## AIM
Copy out the rows below word for word, beginning at the line that contains "You are a GUI" and continuing through the last of the rows. Leave the pictures out of your copy.

## MATERIALS PROVIDED
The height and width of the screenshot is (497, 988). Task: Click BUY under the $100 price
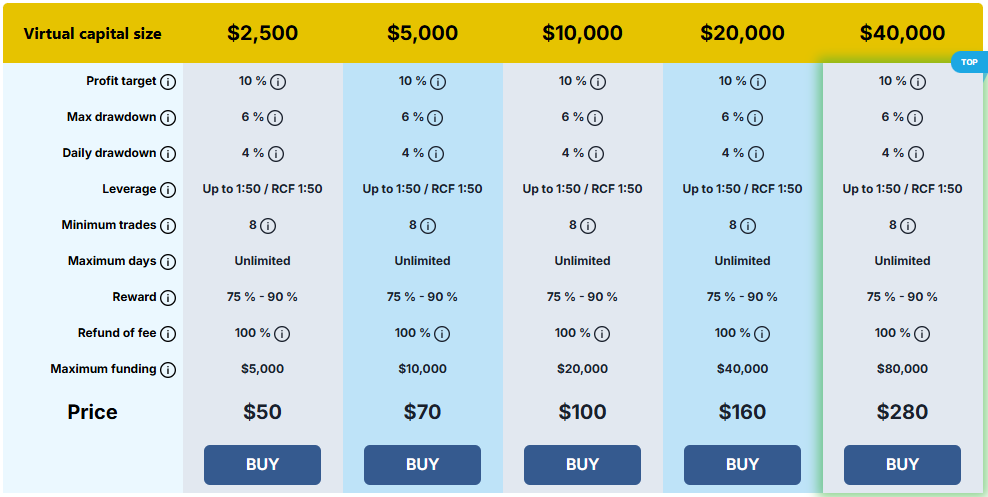[x=582, y=465]
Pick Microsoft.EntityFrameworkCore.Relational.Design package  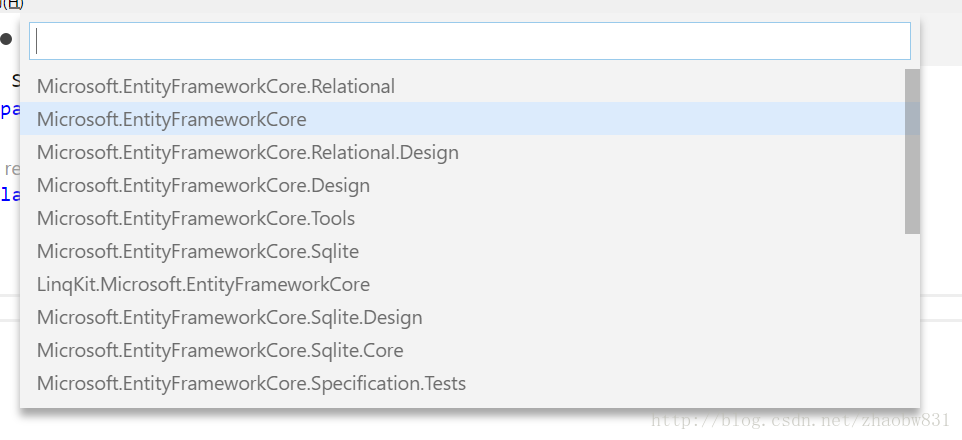coord(248,152)
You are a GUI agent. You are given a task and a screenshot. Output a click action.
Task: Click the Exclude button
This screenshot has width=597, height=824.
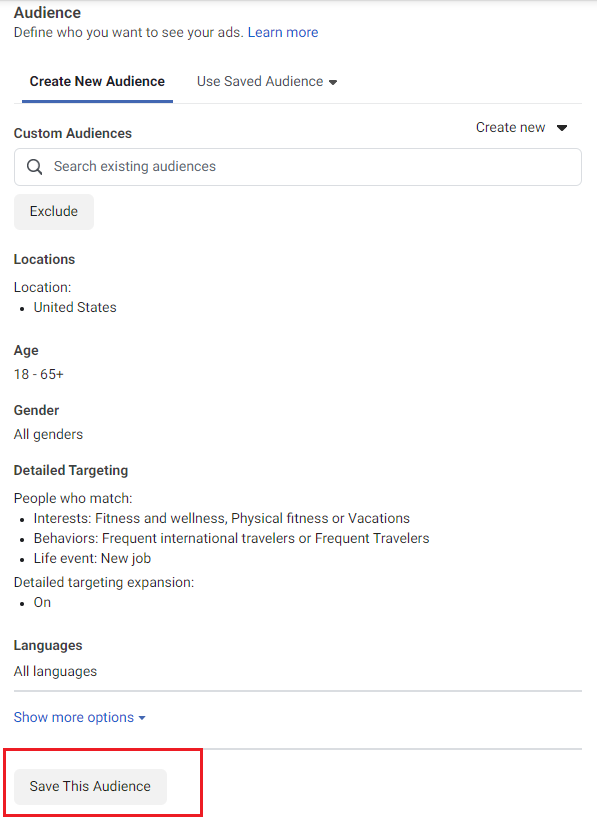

## EXERCISE SOLUTION
You are a GUI agent. You are given a task and a screenshot. Output a click action.
Task: Click the Exclude button
This screenshot has width=597, height=824.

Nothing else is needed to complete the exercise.